▶ [Set task] Reproduce word for word the part of the land-title judgment below that begins at the words "The sale to" and stops after the words "by the appellant.".

===== Text segment =====

The sale to the appellant on 17th October, 1973 is the more astonishing when one realises that the same Usiobaffo Eweka that collected N2,000.00 from the appellant on 17th October 1973, had, five weeks earlier, completed the sale of the land to the respondent. But that would be If it was the same piece of land that was sold to the two parties for this was one M the things strenuously contended by the appellant.
So, subject to what I would say later on the identity of the land in dispute, that Is, the land purchased by the appellant and the respondent being the same, it is obvious from the exhibits which I have set down above that if it was the same land Uslobaifo Eweka sold to the two parties, the exhibits indicate clearly priority in favour of the respondent, not only as regards purchase, but also the approval by the Oba of Benin.
It has been established, for a very long time now, that In a case seeking declaration of title to land, the onus lies on the plaintiff to establish the title which he claims, and he would in that process, have to rely on the strength of his own case and not on the weakness of the defendant’s case. Kodilinye v. Mbanefo Odu (1935) 2 W.A.C.A. 336. In that case, the West African Court of Appeal as per Webber, C.J. (Sierra Leone), in a judgment with which Kingdon, C.J. (Nigeria) and Butler-Lloyd, J. concurred, refused to apply the rule of non-suit, which would normally apply where satisfactory evidence has not been given entitling the plaintiff or the defendant to the judgment of the Court, to a case of declaration of title.
The Court said –
‘The onus lies on the plaintiff to satisfy the Court that he is entitled on the evidence brought by him to a declaration of title. The plaintiff must rely on the strength of his own and not on the weakness of the defendant’s case. If this onus is not discharged, the weakness of the defendant’s case will not help him and the proper judgment is for the defendant.”
I am of the firm view that this statement of the law is as valid today as it was in 1935 when the West African Court of Appeal declared it. See also the observations of this Court as per Nnamani, J.S.C. in Alyedoun T. Jules v Raimi Ajani 1980 5- 7 S.C. 96 se p.108 where the learned Justice of the Supreme Court reviewed Kodilinye v. Odu 2 W.A.C.A. 336: Akunwata Nwagbogu v. Chief M.O. Ibeziako (1972) Vol. 2 Part 1 E.C.S.L.R 335 and Atuanya v. Onyelekwe & anor. (1975) 3 S.C. 161.
And so, my Lords, the question to ask is what proof has the appellant, as the plaintiff in the trial Court, adduced in this case to warrant declaration of title in his favour? There are, as I have already pointed out, Exhibits A & D which show that he bought the land in dispute five weeks after the respondent had concluded the transaction of purchase from the common vendor and two days after, he had in fact got the approval for this transaction from the Oba of Benin.
I agree, however, with Mr. G.O.K. Ajayi that the respondent, by the pleadings, had conceded that the appellant bought the land from Usiobaifo Eweka and, as a result thereof, the appellant would no longer need to call the vendor to prove this. Indeed, I take the view that the Court of Appeal was in error when they held other-wise. A statement, oral or written, made by a party to civil proceedings and which statement is adverse to his case is admissible In this proceedings as evidence against him of the truth of the facts asserted in the statement. See Seismograph Service (Nigeria) Ltd. v Chief Kike Ogbenekwe Eyaufe (1976) 9- 10 S.C. 135 at p.146.

===== Extracted material =====

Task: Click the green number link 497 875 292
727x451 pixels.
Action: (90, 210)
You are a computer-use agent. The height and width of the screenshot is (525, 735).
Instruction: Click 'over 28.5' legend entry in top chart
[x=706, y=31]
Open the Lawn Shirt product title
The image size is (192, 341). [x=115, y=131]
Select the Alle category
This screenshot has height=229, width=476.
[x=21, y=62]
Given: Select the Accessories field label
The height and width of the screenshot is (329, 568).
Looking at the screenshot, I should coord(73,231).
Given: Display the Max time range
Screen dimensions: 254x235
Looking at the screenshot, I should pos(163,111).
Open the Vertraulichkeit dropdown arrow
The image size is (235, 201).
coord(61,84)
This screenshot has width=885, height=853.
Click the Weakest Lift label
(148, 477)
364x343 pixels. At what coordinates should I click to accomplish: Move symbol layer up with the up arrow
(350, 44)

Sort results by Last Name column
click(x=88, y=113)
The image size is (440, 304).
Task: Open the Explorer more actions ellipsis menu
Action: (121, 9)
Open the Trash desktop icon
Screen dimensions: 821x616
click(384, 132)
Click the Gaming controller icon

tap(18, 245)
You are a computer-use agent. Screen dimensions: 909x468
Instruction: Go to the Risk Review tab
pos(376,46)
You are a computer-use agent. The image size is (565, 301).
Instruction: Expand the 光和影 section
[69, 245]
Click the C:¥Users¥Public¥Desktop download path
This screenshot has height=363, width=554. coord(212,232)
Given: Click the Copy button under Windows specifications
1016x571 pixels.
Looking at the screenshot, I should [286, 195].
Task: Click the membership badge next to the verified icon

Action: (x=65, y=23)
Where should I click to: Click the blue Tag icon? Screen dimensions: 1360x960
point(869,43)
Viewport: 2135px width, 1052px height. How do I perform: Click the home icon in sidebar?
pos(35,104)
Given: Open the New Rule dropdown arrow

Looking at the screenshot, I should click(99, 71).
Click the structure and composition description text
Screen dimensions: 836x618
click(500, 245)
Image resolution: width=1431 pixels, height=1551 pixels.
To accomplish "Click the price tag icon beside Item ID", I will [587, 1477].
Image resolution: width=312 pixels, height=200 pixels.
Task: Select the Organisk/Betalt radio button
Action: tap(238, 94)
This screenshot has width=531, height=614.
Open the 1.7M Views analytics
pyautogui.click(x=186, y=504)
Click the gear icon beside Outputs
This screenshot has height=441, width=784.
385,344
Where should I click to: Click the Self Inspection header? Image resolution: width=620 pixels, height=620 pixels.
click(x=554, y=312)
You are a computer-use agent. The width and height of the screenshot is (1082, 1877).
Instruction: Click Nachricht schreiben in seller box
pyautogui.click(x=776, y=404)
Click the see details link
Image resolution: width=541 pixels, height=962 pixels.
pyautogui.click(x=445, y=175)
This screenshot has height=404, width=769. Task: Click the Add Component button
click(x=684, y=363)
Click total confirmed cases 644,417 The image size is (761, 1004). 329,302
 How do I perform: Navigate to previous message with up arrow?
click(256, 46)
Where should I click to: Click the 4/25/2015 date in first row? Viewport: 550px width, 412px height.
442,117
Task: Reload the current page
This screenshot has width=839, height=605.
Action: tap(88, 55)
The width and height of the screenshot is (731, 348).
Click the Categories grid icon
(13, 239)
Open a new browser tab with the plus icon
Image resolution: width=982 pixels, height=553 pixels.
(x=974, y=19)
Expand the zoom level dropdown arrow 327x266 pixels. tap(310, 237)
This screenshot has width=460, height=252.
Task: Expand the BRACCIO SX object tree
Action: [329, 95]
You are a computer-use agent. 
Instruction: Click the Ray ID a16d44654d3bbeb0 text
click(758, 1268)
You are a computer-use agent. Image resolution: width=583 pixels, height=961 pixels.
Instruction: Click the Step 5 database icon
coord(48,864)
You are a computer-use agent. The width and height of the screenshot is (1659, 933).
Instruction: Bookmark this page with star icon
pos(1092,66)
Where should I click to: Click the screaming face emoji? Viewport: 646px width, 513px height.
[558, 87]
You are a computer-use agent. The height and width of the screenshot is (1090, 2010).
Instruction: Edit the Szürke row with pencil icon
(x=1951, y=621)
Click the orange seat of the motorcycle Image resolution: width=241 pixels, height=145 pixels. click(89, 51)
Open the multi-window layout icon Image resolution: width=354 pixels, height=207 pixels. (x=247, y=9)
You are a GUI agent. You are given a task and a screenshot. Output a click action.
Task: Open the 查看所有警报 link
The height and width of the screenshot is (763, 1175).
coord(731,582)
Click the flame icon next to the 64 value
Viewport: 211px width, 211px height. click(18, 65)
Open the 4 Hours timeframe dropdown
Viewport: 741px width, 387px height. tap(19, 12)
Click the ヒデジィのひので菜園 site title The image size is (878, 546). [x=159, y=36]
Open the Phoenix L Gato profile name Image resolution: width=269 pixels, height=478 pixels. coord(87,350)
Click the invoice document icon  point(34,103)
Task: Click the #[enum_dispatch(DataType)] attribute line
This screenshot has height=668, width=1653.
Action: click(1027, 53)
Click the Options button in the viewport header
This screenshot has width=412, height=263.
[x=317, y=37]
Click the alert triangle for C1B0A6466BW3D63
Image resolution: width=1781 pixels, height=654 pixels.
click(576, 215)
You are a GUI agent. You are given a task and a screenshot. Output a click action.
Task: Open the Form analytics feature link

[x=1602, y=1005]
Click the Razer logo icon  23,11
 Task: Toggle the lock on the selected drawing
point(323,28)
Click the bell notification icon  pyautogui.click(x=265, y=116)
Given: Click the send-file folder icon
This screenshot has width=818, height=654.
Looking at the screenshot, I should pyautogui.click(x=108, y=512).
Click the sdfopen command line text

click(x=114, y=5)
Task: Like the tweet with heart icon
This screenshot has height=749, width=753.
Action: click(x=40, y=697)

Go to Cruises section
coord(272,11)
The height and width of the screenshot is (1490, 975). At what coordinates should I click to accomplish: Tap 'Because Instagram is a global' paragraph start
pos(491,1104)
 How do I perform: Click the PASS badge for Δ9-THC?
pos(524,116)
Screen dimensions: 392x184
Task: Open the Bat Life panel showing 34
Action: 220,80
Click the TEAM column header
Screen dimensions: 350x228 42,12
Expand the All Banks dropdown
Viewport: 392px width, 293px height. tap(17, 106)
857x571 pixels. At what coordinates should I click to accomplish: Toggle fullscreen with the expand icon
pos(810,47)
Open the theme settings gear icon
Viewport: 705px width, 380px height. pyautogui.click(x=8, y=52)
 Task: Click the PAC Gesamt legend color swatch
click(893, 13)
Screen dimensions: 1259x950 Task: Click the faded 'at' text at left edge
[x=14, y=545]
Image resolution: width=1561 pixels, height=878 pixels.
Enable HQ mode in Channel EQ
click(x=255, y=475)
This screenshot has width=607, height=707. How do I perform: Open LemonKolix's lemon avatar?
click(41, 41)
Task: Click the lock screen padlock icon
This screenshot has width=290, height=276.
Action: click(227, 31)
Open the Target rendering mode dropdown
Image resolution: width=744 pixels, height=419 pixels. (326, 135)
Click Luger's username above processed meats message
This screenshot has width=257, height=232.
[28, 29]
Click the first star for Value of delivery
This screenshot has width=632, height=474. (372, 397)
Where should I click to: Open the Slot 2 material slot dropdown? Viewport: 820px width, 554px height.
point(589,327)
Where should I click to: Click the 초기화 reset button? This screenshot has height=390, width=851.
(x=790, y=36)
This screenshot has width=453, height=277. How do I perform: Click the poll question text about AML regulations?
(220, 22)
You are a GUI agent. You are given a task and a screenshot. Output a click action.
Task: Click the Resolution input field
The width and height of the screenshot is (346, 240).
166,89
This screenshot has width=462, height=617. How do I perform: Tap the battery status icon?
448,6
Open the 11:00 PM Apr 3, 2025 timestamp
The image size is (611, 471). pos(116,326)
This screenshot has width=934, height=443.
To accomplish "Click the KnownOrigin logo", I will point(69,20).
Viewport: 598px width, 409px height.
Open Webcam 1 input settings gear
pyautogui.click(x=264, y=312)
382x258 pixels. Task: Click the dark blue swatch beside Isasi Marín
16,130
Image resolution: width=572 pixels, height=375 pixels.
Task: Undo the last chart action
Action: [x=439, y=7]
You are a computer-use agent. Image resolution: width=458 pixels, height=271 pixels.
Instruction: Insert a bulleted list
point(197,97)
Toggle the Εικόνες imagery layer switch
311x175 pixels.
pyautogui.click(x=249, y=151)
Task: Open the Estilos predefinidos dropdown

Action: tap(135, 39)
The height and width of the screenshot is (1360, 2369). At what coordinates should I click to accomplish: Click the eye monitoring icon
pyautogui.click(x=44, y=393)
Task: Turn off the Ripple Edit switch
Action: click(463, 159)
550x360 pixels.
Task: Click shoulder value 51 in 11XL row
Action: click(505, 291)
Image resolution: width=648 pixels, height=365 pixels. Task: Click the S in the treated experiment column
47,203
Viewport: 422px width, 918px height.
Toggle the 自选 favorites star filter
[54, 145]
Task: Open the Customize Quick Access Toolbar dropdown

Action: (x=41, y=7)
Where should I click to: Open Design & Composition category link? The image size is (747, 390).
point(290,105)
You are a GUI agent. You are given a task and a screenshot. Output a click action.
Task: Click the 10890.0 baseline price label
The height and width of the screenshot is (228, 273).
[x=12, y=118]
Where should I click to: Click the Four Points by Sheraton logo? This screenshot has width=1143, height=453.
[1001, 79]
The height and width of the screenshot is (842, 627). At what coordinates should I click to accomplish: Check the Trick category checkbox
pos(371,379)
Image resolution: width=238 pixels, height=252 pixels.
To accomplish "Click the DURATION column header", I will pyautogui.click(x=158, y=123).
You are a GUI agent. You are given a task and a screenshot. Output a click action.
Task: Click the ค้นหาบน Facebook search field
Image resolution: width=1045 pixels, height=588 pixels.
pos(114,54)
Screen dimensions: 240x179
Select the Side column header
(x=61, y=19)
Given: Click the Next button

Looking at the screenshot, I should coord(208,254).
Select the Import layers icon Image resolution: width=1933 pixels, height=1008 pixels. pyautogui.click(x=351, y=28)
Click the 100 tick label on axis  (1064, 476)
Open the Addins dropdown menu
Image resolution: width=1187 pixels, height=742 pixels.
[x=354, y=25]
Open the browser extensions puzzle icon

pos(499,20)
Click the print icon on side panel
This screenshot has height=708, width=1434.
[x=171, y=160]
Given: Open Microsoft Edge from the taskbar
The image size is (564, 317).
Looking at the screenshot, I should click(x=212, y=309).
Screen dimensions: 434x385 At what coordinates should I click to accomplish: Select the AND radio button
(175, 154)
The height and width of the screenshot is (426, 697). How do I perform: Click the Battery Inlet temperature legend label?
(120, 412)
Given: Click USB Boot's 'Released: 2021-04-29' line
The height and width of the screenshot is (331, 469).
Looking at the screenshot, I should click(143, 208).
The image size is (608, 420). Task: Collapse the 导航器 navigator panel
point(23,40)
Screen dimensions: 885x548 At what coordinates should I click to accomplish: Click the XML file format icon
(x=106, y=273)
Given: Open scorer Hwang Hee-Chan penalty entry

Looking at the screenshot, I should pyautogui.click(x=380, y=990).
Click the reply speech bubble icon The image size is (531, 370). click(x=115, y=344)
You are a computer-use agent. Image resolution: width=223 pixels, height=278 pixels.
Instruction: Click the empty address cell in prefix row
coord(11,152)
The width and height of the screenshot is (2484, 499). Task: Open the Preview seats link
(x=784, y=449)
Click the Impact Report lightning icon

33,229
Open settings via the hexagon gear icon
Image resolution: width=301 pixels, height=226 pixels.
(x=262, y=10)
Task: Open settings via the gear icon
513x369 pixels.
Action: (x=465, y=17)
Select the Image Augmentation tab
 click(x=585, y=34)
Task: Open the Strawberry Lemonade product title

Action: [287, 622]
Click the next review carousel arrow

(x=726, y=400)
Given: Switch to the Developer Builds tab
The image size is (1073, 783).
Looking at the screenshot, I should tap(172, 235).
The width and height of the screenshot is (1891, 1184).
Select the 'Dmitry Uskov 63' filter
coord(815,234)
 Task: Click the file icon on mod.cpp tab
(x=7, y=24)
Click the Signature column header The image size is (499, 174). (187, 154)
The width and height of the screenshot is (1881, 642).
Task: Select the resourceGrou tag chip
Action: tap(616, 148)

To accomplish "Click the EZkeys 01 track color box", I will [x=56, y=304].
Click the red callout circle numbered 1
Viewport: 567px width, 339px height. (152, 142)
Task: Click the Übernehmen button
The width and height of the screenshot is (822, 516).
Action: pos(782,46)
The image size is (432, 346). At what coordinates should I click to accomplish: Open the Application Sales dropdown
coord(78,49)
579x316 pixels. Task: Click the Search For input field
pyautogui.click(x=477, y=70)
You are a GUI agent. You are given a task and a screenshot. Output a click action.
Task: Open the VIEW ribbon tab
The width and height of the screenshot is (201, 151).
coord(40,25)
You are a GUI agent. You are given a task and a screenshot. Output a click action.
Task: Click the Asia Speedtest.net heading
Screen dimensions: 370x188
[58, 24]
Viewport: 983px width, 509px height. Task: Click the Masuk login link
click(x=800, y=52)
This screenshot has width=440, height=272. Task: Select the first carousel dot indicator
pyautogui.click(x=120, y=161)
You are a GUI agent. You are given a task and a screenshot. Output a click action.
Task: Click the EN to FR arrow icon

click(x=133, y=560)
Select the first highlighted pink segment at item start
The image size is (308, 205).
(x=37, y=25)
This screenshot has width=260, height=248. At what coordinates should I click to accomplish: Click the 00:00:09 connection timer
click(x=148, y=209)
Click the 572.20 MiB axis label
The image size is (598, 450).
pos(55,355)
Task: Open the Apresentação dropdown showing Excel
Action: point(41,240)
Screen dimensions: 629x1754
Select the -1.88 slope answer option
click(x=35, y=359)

=====

▶ [Task solution]
The sale to the appellant on 17th October, 1973 is the more astonishing when one realises that the same Usiobaffo Eweka that collected N2,000.00 from the appellant on 17th October 1973, had, five weeks earlier, completed the sale of the land to the respondent. But that would be If it was the same piece of land that was sold to the two parties for this was one M the things strenuously contended by the appellant.